Start of Records

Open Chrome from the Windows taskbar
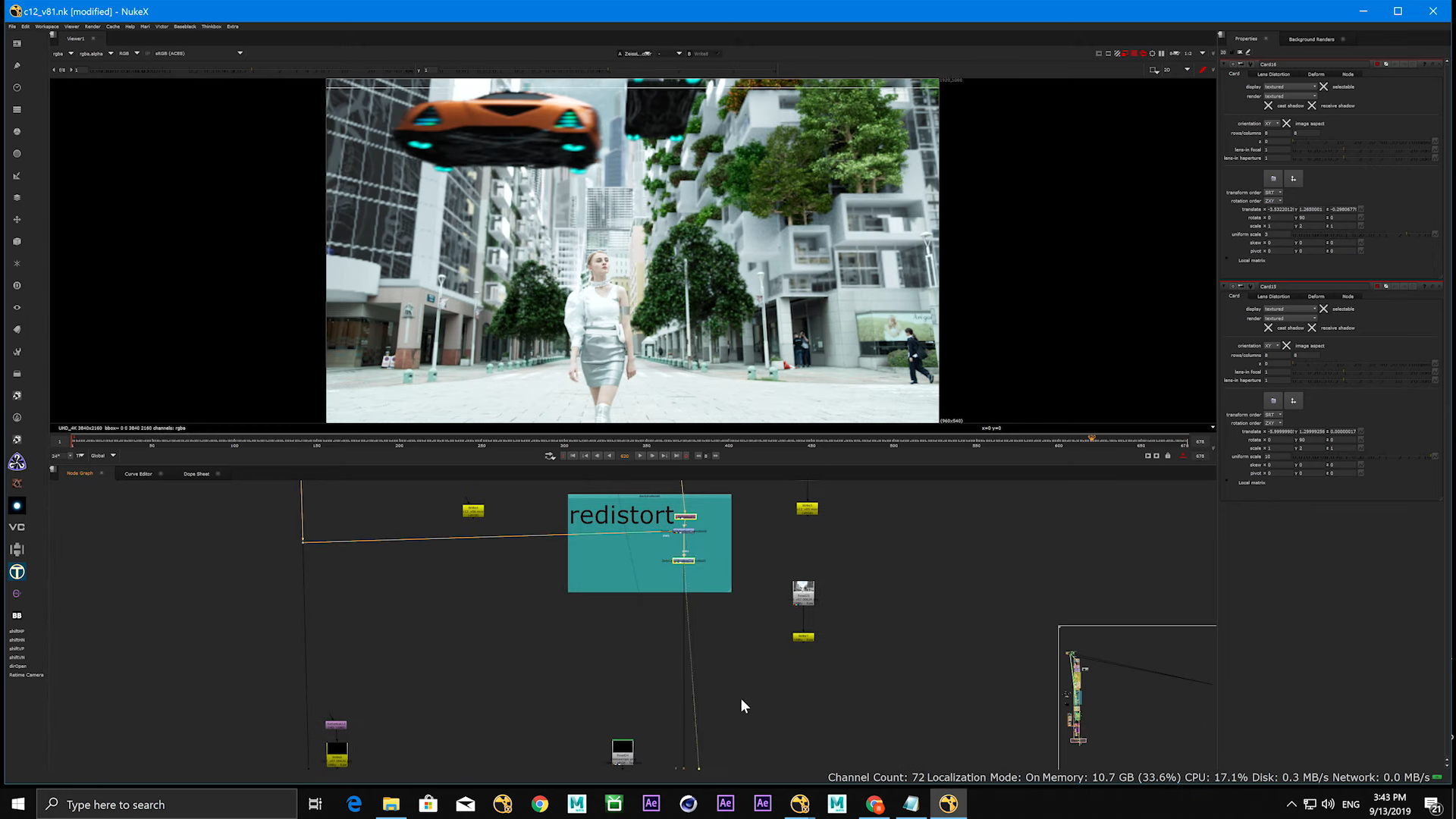The height and width of the screenshot is (819, 1456). point(540,804)
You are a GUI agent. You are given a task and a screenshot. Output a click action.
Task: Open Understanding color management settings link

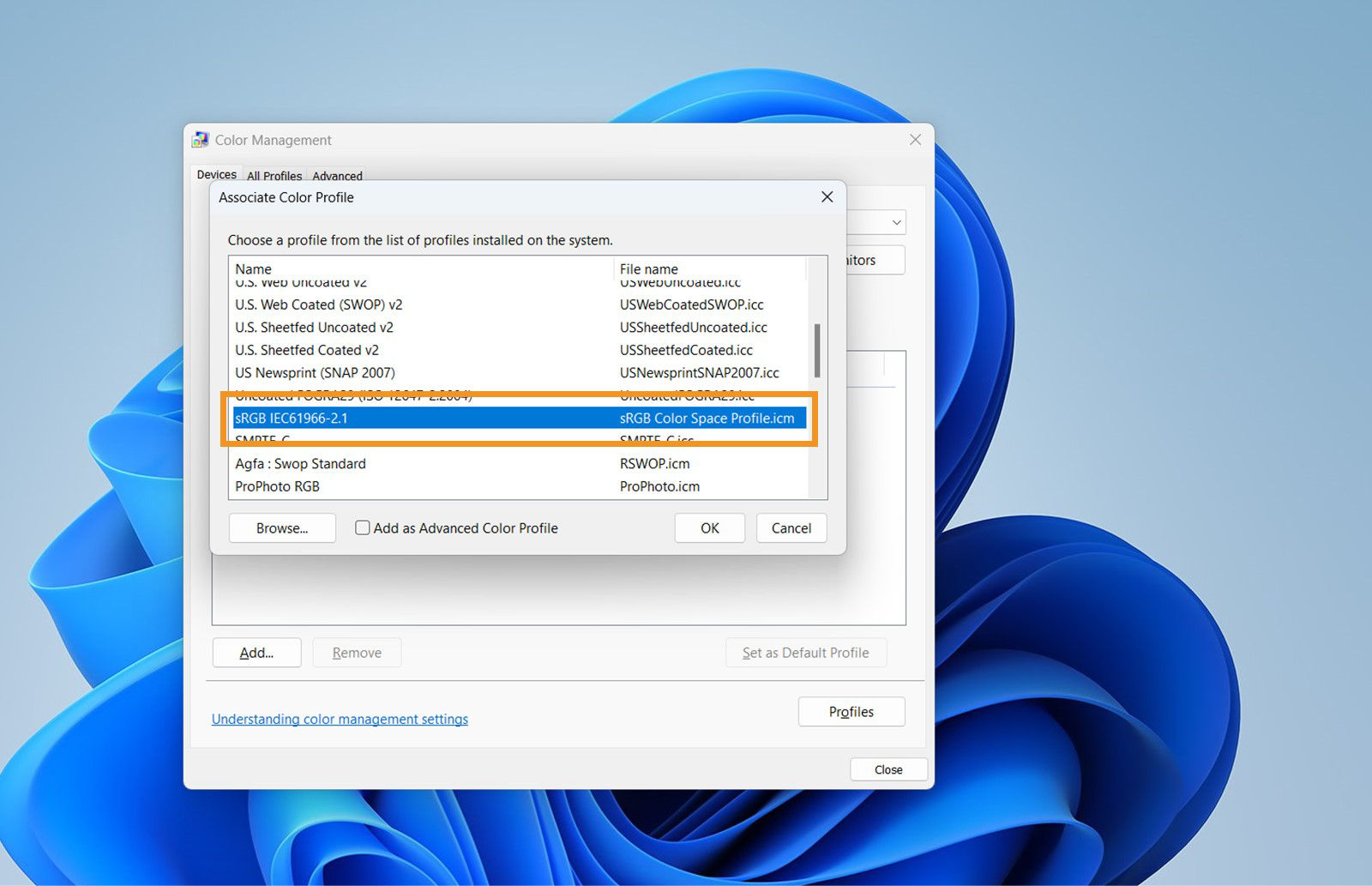(340, 719)
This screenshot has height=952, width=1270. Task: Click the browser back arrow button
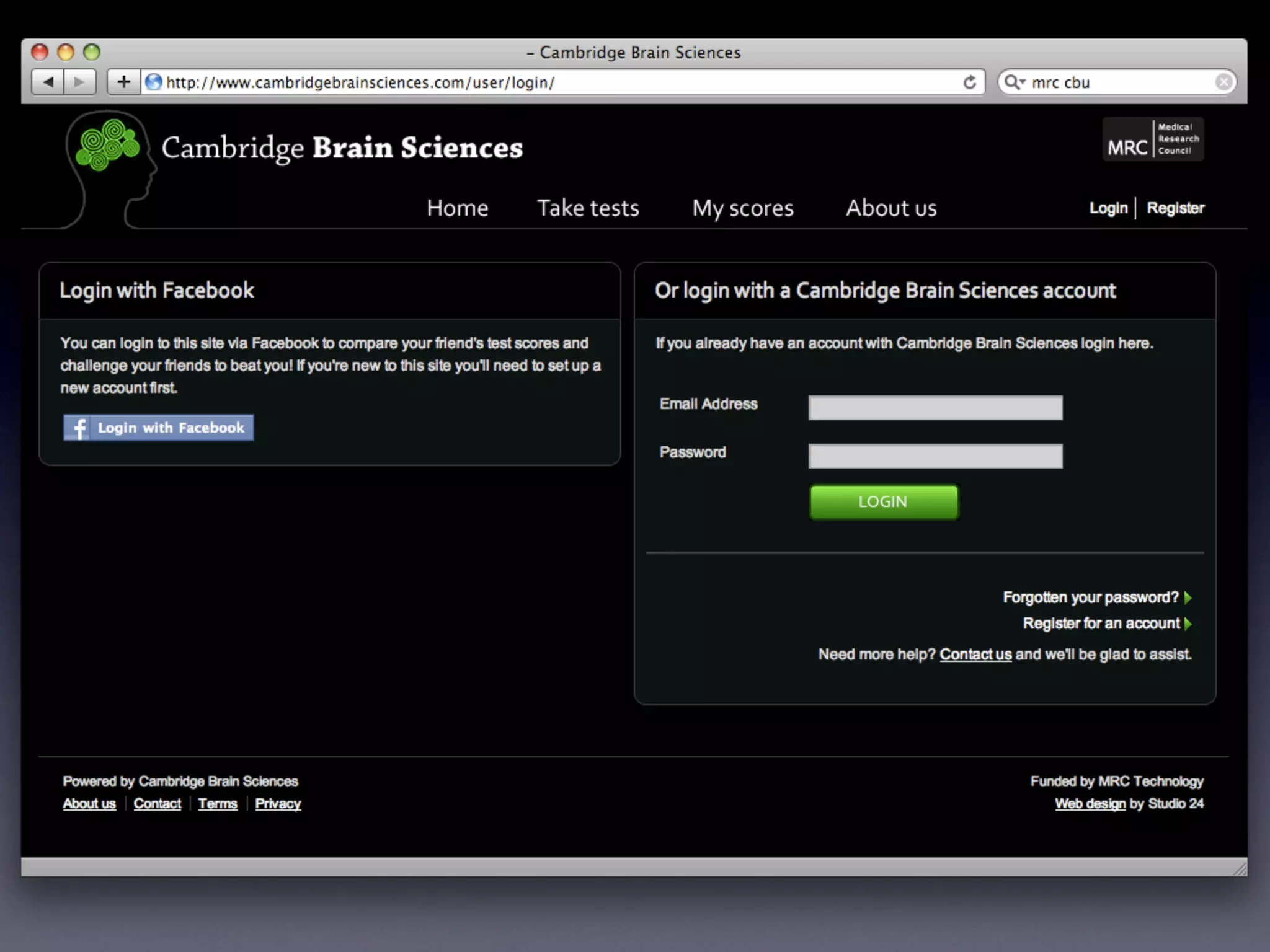tap(48, 82)
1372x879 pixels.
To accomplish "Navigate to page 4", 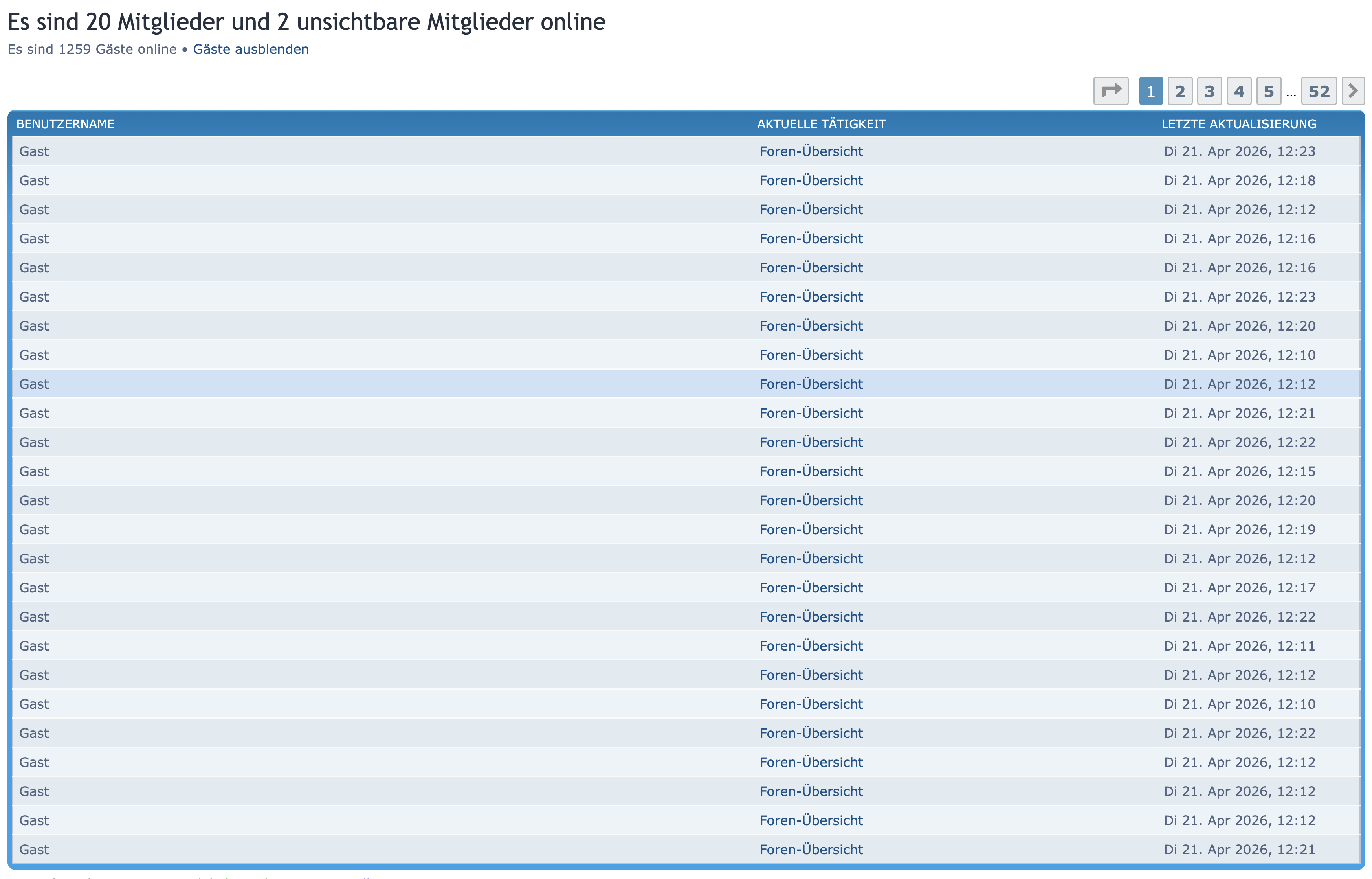I will 1238,91.
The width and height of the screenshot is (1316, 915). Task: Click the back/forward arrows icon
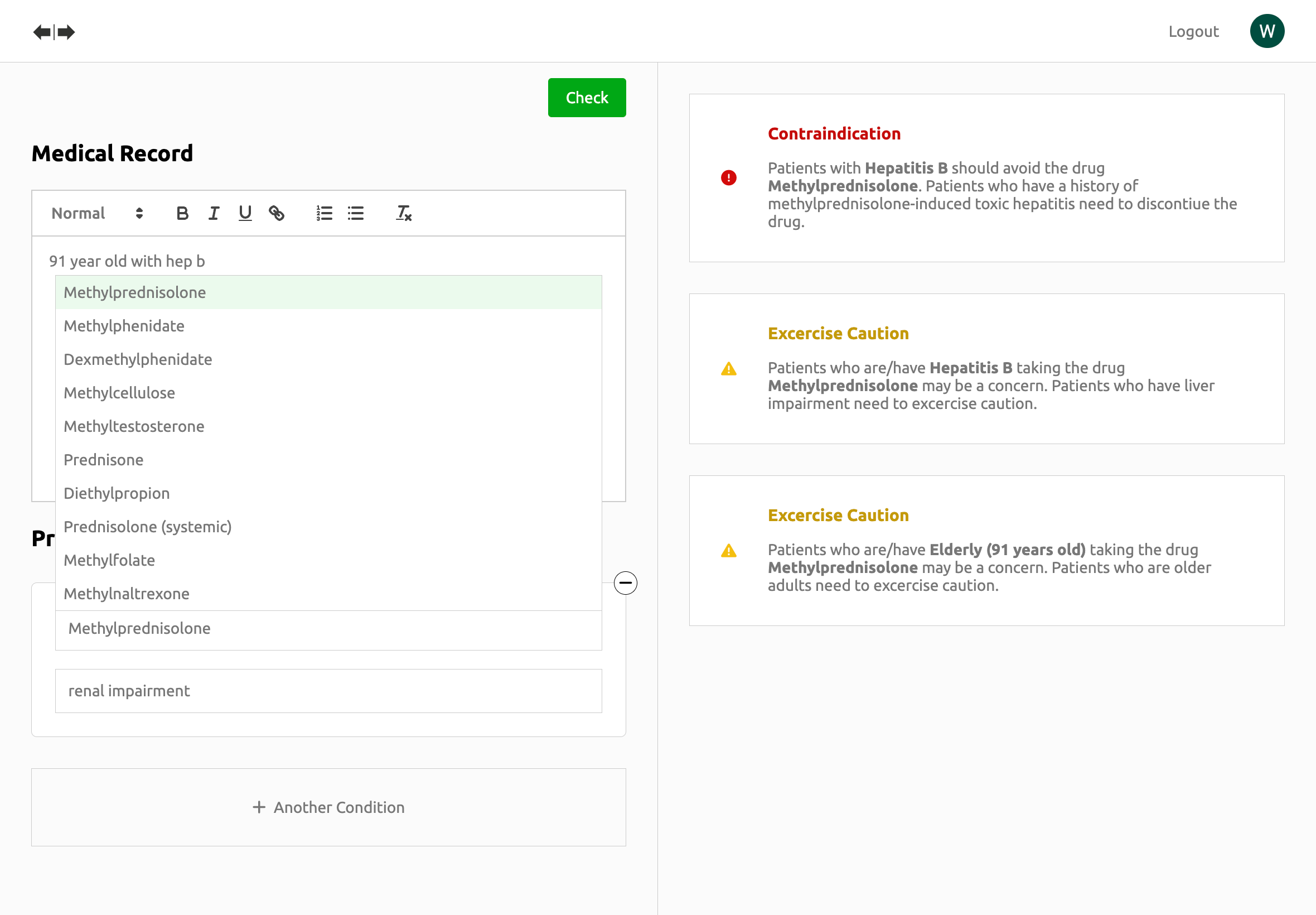(54, 32)
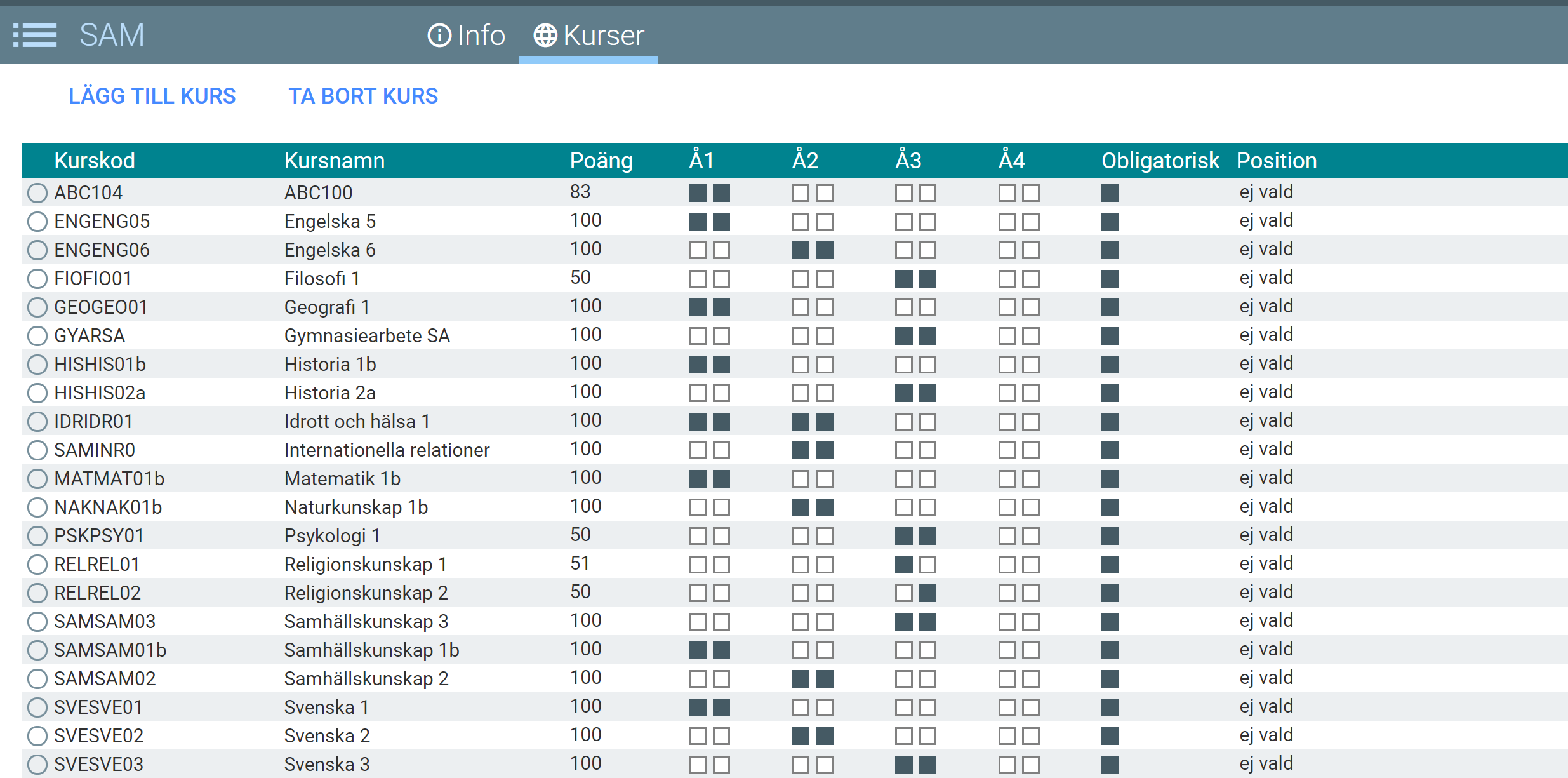Check the empty second Å3 box for Religionskunskap 1
This screenshot has height=778, width=1568.
927,564
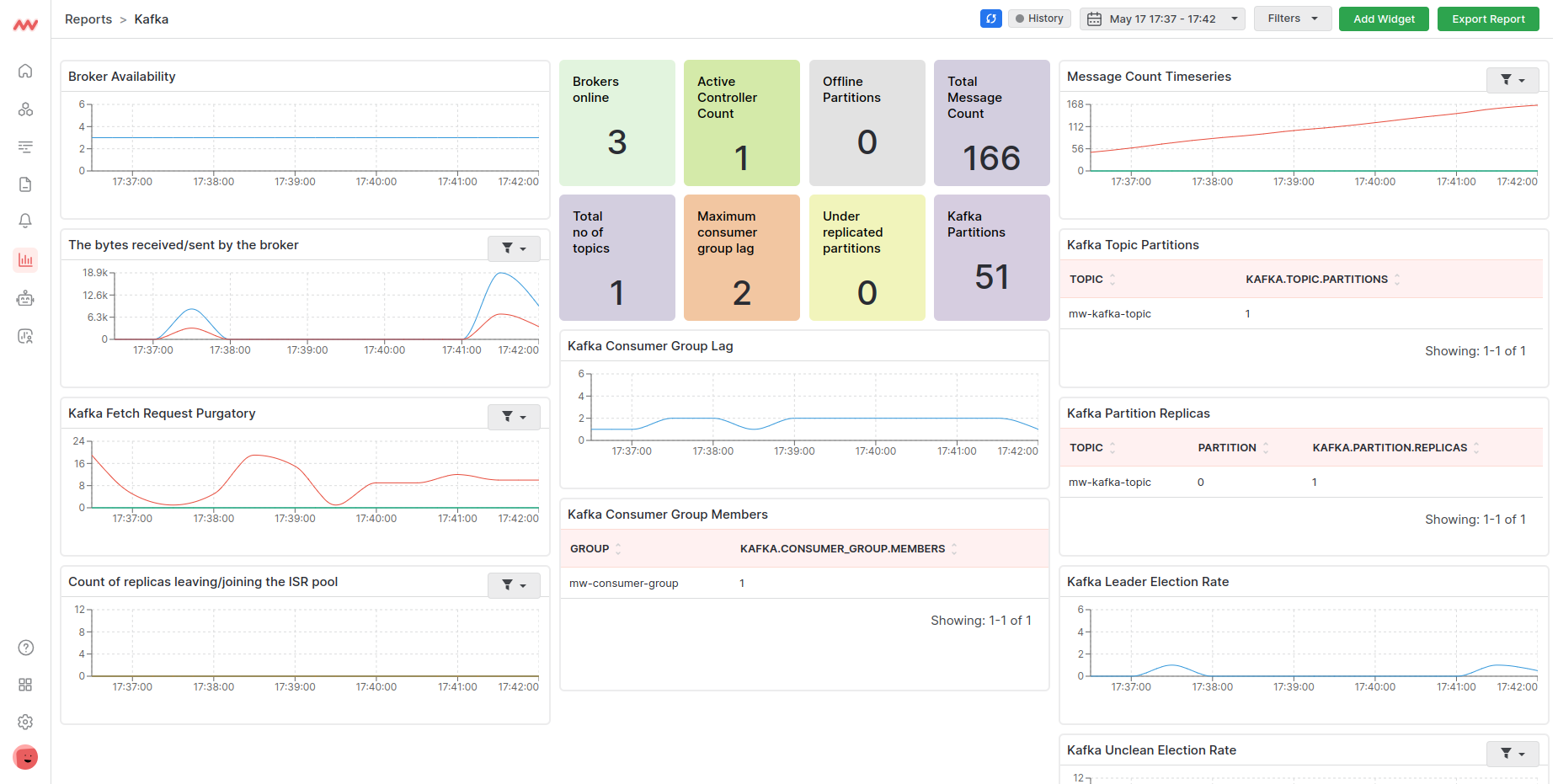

End of Records

* Instructions to follow:
Copy back, word for word, every line between the top of the material above and the line that contains "1372x879 pixels.", both included, without any pictures.

* Answer space:
Open Chrome from the Windows taskbar
The height and width of the screenshot is (819, 1456). point(540,804)
You are a GUI agent. You are given a task and a screenshot. Output a click action.
Task: Open Understanding color management settings link

(340, 719)
This screenshot has height=952, width=1270. Task: Click the browser back arrow button
tap(48, 82)
1372x879 pixels.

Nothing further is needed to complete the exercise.